**Goal**. In the patch note about rebuild_zebra.pl, what happened to circulation operations because of the lock on the zebraqueue table?

**Document passage**.
Prior to this patch, rebuild_zebra.pl -z was effectively
hanging on to a lock on the zebraqueue table, preventing
other scripts from inserting new entries into the table.
This had the effect of causing circulation operations
to time out.
Refactored by having rebuld_zebra.pl pull the active
queue into memory, then mark entries done by zebraqueue.id.
Consequently, rebuild_zebra.pl should no longer
block adding new entries into zebraqueue.
---
misc/migration_tools/rebuild_zebra.pl | 118 +++++++++++++++++++-------------
1 files changed, 70 insertions(+), 48 deletions(-)

**Records supplied**.

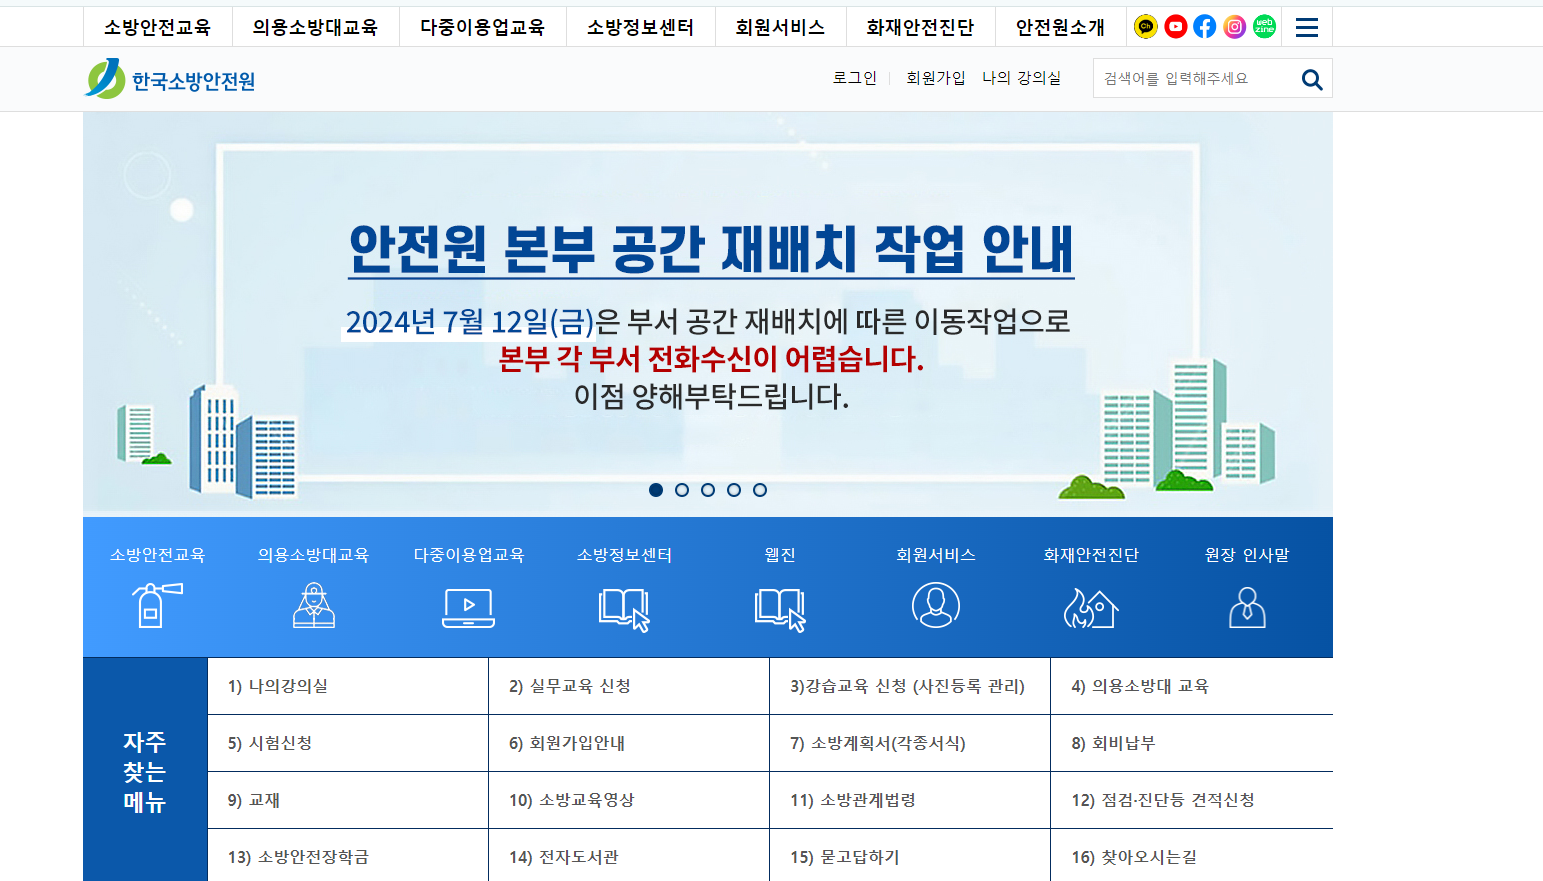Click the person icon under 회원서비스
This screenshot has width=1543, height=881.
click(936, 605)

==

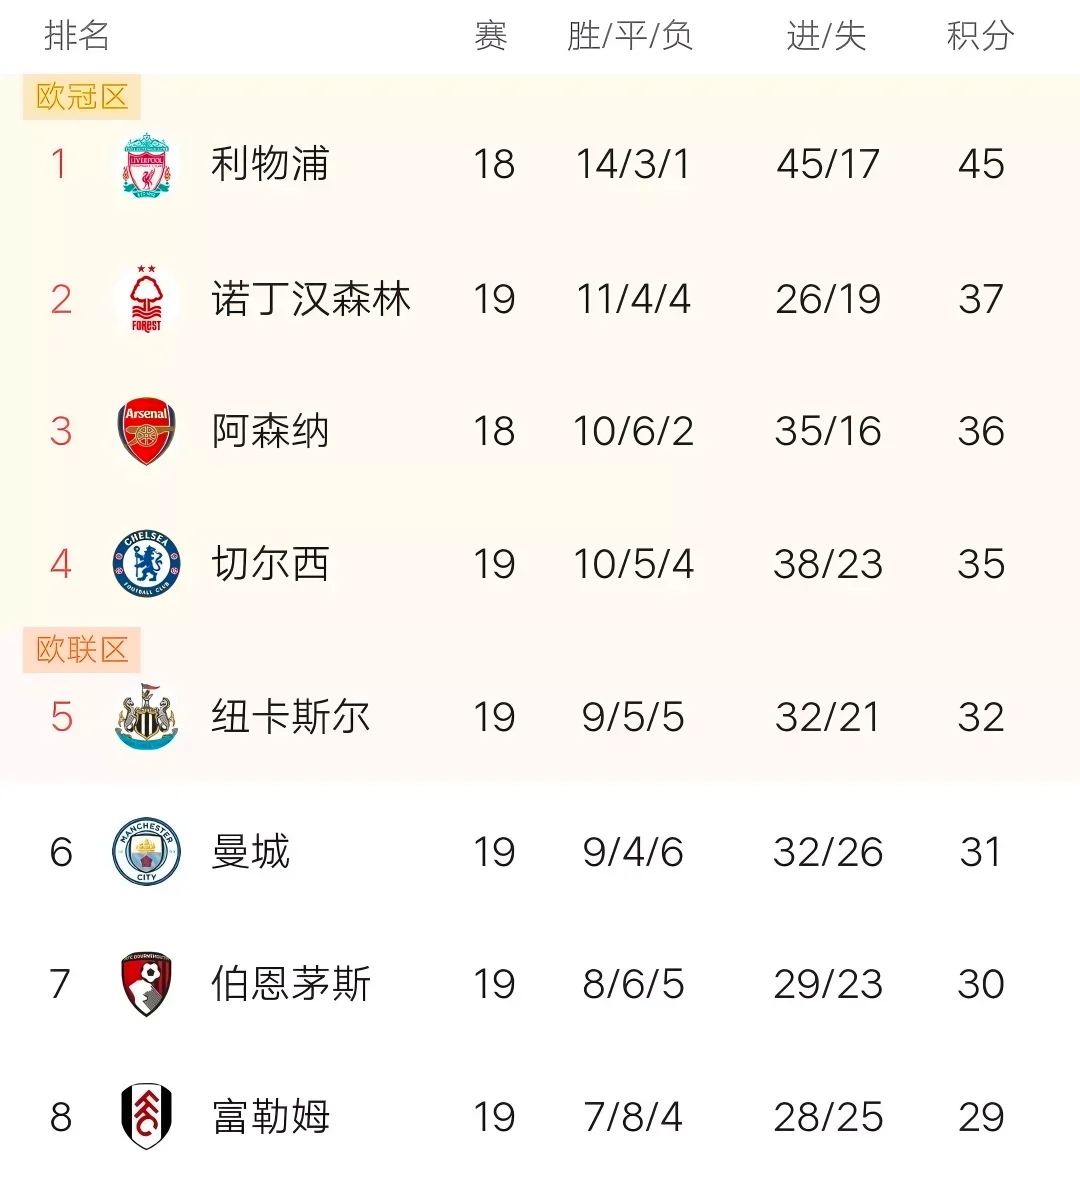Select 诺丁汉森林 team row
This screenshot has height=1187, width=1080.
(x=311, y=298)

**Output for this task**. They timed out.